Adams and Reese was mentioned in a Wall Street Journal front page article this morning by Lorillard General Counsel Ron Milstein who discussed the fact that his tobacco company uses the regional law firm of Adams and Reese to do extensive work on about 4,500 state and federal civil litigation cases pending in Florida and to work with the larger national firms that Lorillard also employs.
“Not everything is a bet-your-company kind of case, and not every case warrants the big guns from New York,” Milstein said. “Smaller firms — they want you more, they value you more.”
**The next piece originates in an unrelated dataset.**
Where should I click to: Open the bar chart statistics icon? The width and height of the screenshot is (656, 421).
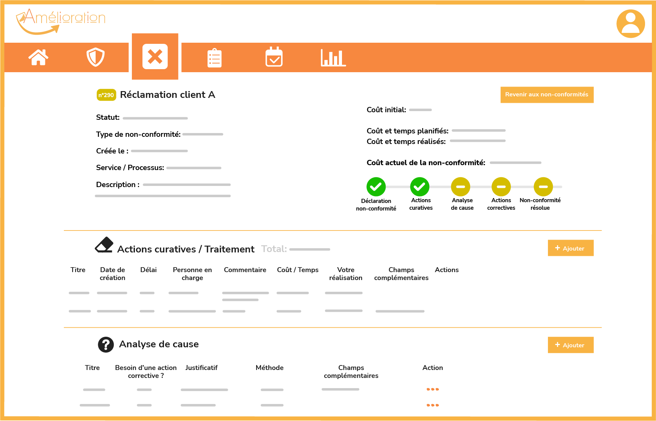coord(333,58)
The law firm representation is an example of the growing trend, according to a new analysis, that smaller and mid-size law firms are grabbing a bigger slice of the corporate legal work and more of the share of big-ticket litigation than in recent years. “Companies that once regularly hired the pricey titans of the legal business are sending more work to smaller, cheaper firms—and not just for routine jobs,” the article said.
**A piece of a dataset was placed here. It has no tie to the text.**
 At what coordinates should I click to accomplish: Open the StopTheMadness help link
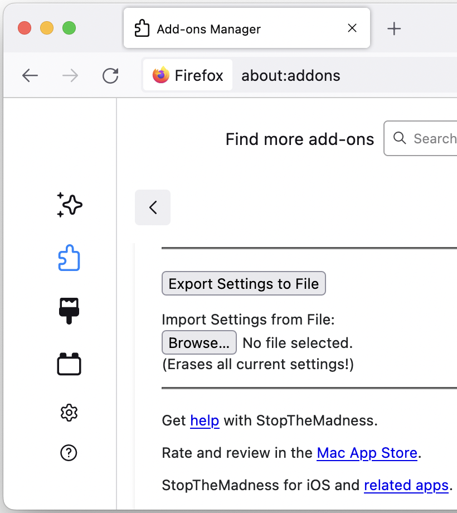pos(205,420)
Over the past three years, midsize law firms with 201-500 lawyers have nearly doubled their share of big-ticket litigation, to 41% from 22%, of the work that generates more than $1 million in legal bills. The biggest firms—with more than 750 lawyers—are losing ground. During the same time period, their share of overall legal billings dropped to 20% from 26%, while midsize firms increased their market share to 22% from 18%. The figures are based on an analysis of $10 billion in legal fees by CounselLink, a legal software provider and a division of LexisNexis.
Adams and Reese is a multidisciplinary law firm with more than 340 attorneys and advisors strategically located in 16 offices in 15 markets throughout the southern United States and Washington, D.C. American Lawyer includes Adams and Reese on its distinguished list of the nation's top law firms – “The Am Law 200.” The National Law Journal also includes the firm on the “NLJ 250” list of the nation's largest law firms.